No dia de São Geraldo, comemorado hoje, a igreja de Manaus chama a atenção pela acolhida que vem dando desde o ano de 2010 aos haitianos refugiados após o terremoto que destruiu aquele país. Para o pároco Valdecir Mayer Molinari, a igreja vem cumprindo seu carisma que é de trabalhar com os migrantes, inspirada no criador da congregação São Carlos Scalabrini, contando apenas com a ajuda de comunitários e empresários.

O padre Valdecir explicou que em 2009 a congregação foi convidada a aceitar uma paróquia em Manaus e dessa forma exercitar o papel de ser uma igreja missionária, como foi proposto pelo missionário João Batista Scalabrinos, idealizador da congregação scalabrina. A partir de agosto de 2010, o trabalho deles foi direcionado aos haitianos devido ao volume de pessoas que chegou à cidade. Daquele ano até agora, pelos cálculos estimados, mais de 8,8 mil haitianos passaram pela assistência da igreja.
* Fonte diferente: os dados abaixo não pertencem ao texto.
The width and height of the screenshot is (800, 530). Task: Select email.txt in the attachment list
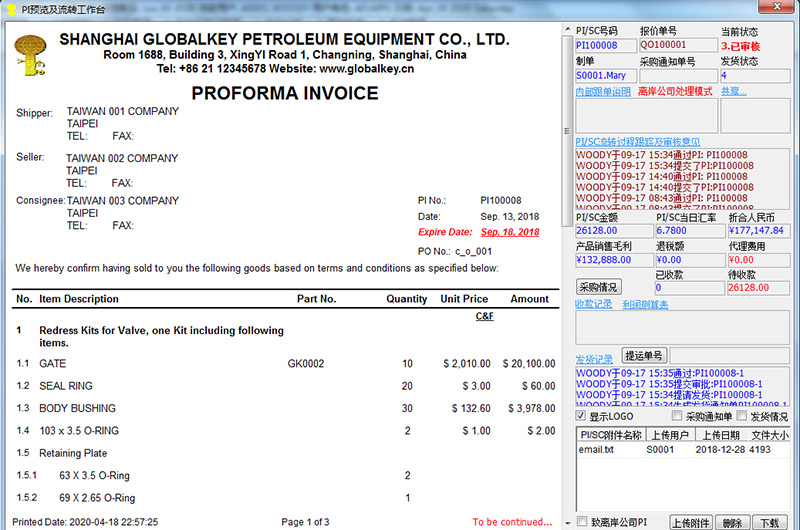coord(597,450)
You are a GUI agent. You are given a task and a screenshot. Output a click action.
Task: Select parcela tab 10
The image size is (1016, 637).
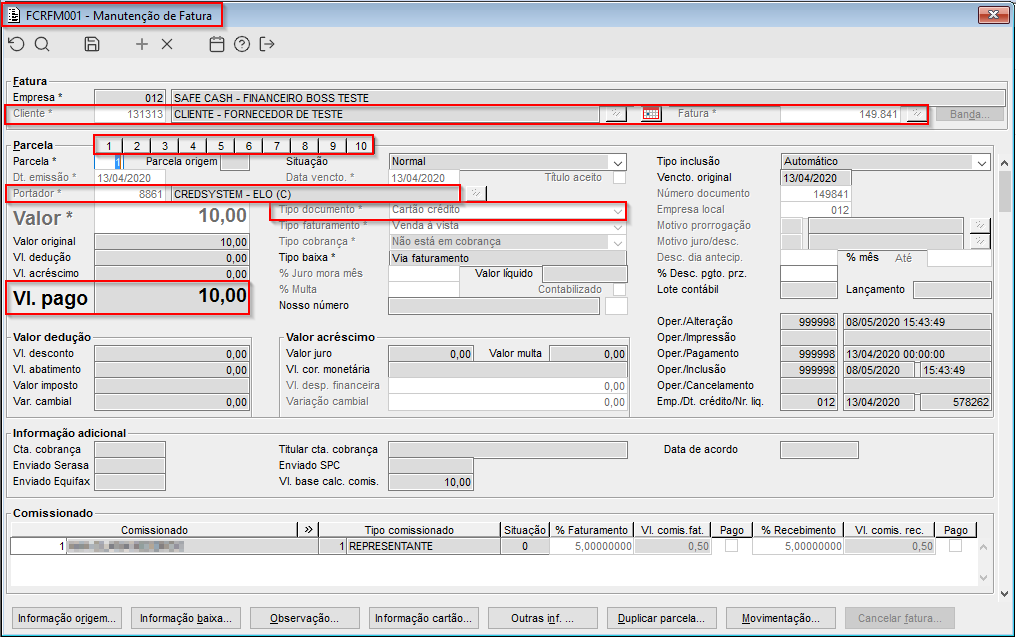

Pelo menos 1,6 mil continuam na cidade trabalhando e sobrevivendo dignamente. Alguns até já conseguiram trazer a família para viver na cidade, enquanto outros foram encaminhados a outros estados com proposta de trabalho.

CASA DE APOIO

A acolhida aos haitianos levou a paróquia a empreender obras como uma casa de apoio às crianças, filhas daqueles que não têm com quem deixar os filhos para trabalhar. Atualmente com 22 crianças de quatro meses até quatro anos, a casa recebe os pequenos porque, como disse a coordenadora, os pais não têm ninguém com quem deixar os filhos. “Não é como um amazonense que tem uma prima, uma tia, a mãe ou a avó para deixar seus filhos. Eles não conhecem ninguém aqui”, explicou o padre Valdecir. O padre citou cursos oferecidos aos haitianos, que trabalham vendendo picolé até confeccionando produtos artesanais. “O que trouxe os filhos para cá conseguiu comprar a passagem vendendo picolé, o que mostra que decidou-se ao trabalho”, exemplificou.

Sobre o bairro, o padre faz uma observação crítica dizendo ser bastante complexo o problema da falta de infraestrutura e da presença de famílias tanto da classe média quanto da classe média baixa. Ele aponta a falta de áreas de lazer para os moradores, assim como de equipamentos urbanos como creches.